[Stored data entries]
++++++++++
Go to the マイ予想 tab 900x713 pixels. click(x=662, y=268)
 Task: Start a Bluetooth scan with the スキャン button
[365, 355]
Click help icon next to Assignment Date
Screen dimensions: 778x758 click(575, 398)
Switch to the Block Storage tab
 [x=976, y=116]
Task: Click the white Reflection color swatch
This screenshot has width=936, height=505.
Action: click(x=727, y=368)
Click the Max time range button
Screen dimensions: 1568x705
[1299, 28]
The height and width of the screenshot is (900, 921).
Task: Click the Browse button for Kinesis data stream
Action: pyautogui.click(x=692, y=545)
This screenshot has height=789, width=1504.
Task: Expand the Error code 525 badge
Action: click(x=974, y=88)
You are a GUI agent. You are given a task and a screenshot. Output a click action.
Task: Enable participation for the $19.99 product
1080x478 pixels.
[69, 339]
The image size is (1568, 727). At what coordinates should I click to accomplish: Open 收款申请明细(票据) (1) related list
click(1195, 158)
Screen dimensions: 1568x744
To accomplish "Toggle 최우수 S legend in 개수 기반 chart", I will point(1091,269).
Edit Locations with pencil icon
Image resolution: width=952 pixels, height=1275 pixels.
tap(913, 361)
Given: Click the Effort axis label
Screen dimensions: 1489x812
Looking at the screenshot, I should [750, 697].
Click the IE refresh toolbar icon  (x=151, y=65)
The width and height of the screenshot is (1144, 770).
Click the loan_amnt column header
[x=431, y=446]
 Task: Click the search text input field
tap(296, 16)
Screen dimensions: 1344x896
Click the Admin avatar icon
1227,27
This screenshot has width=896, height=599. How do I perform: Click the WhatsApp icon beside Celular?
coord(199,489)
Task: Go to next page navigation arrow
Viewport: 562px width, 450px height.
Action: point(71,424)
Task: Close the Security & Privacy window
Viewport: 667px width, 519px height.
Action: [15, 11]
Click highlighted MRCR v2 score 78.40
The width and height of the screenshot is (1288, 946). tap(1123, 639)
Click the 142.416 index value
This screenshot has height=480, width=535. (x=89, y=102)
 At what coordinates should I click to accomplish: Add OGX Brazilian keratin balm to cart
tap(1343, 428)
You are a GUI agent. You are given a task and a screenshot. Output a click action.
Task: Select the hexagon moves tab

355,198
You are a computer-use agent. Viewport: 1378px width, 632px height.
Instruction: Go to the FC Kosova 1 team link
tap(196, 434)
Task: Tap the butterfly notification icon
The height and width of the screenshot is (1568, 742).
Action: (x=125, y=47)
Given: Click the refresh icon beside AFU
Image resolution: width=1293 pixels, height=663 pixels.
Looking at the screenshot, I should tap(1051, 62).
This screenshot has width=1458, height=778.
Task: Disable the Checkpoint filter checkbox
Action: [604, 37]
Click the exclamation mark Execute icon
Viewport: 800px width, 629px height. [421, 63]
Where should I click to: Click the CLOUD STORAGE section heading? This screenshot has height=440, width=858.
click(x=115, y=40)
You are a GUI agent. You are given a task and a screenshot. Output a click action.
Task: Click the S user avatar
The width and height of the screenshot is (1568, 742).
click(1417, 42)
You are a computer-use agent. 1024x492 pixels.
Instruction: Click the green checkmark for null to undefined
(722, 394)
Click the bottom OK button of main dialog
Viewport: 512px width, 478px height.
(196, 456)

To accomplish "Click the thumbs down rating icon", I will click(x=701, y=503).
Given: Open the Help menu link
++++++++++
◆ **Exercise details**
The lines needed are those in the data above that hold the string "refresh"; copy each of them.

◆ **Answer to this problem**
Click the IE refresh toolbar icon  (x=151, y=65)
Given: Click the refresh icon beside AFU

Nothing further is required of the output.